Fix: lower parallelism so the request rate stays under the refill rate, and let retries honor the header:

terraform apply -parallelism=3
# confirm recovery
sleep 30
az vm show -g rg-prod -n web-01 --debug 2>&1 \
  | grep -i 'x-ms-ratelimit-remaining-resource'

x-ms-ratelimit-remaining-resource: Microsoft.Compute/HighCostGet3Min;297,Microsoft.Compute/HighCostGet30Min;1140

The bucket recovers, the apply completes, and the shared throttling on other engineers’ az vm list calls disappears.

Prevention Best Practices

Always honor the Retry-After header: retry only after the value elapses, and wrap clients in exponential backoff with jitter rather than fixed-delay loops.
Cap concurrency in automation: use terraform -parallelism and bounded worker pools so the request rate stays below the bucket’s refill rate.
Batch server-side with --query and az graph query (Resource Graph) instead of looping az resource show per item; one Resource Graph call replaces hundreds of ARM reads.
Isolate noisy pipelines into their own subscription where the workload allows, so one job cannot exhaust shared per-subscription buckets.
Monitor the x-ms-ratelimit-remaining-* headers and alert before they hit 0, not after requests start failing. See more in the Azure guides.
For ad-hoc triage, the free incident assistant can summarize a throttled pipeline log into which bucket (subscription, provider, or tenant) is exhausted and the right backoff.

Quick Command Reference

# Confirm a 429 and read the backoff value
az <command> --debug 2>&1 | grep -iE 'status: 429|Retry-After|TooManyRequests'

# See which bucket is empty
az <command> --debug 2>&1 | grep -iE 'x-ms-ratelimit-remaining-(subscription|resource|tenant)'

# Subscription read budget
az group list --debug 2>&1 | grep -i 'x-ms-ratelimit-remaining-subscription-reads'

# Resource-provider (Compute) budget
az vm list -g <RG> --debug 2>&1 | grep -i 'x-ms-ratelimit-remaining-resource'

# Find throttled operations and callers
az monitor activity-log list --offset 1h \
  --query "[?status.value=='Failed'].{op:operationName.value, caller:caller}" -o table

# Replace per-item loops with one Resource Graph query
az graph query -q "Resources | where type =~ 'microsoft.compute/virtualmachines' | project name, id"

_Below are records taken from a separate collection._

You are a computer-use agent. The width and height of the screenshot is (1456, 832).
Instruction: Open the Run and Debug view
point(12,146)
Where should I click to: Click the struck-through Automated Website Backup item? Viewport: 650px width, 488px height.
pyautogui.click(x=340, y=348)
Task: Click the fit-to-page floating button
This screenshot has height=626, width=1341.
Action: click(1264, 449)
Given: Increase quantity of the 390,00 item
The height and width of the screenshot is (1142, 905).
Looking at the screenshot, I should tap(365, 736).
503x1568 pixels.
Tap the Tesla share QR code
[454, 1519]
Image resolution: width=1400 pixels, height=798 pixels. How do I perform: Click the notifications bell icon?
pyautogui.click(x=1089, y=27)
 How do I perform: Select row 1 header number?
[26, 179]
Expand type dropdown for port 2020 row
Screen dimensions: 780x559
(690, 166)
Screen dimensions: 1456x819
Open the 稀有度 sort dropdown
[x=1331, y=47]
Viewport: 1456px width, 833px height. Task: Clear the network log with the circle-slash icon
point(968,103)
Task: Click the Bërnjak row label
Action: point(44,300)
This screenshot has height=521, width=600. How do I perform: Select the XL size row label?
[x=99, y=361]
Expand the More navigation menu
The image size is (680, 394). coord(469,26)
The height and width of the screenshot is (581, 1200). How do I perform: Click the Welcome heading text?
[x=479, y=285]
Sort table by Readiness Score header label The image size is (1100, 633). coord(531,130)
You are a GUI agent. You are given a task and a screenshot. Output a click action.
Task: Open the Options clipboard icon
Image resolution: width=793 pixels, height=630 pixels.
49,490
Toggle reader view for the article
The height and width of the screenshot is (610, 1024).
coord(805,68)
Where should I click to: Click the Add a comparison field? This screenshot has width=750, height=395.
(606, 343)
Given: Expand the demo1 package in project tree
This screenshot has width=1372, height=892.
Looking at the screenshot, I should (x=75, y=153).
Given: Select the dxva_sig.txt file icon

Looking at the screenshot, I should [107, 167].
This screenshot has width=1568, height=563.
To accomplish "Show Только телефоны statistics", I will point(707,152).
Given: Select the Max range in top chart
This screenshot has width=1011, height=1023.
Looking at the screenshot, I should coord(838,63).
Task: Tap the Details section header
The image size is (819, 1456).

# Reduce client concurrency
terraform apply -parallelism=3

# Verify the bucket recovers
sleep 30; az group list --debug 2>&1 | grep -i 'x-ms-ratelimit-remaining-subscription-reads'

Conclusion

A 429 TooManyRequests means an ARM or resource-provider rate bucket is empty and Azure is telling you to slow down via Retry-After. The usual root causes:

The per-subscription ARM read or write bucket is exhausted by a burst of requests.
A single resource provider (Compute/Network/Storage) hit its own independent limit.
A tight polling loop or high Terraform parallelism outruns the bucket’s refill rate.
Large fan-out automation iterates over many resources without batching or pacing.
A shared service principal causes tenant-level throttling across unrelated jobs.
Clients ignore Retry-After and retry immediately, sustaining the throttle.

Read the x-ms-ratelimit-remaining-* headers to find the empty bucket, then cut concurrency and honor Retry-After — the fix is almost always pacing the caller, not raising a limit.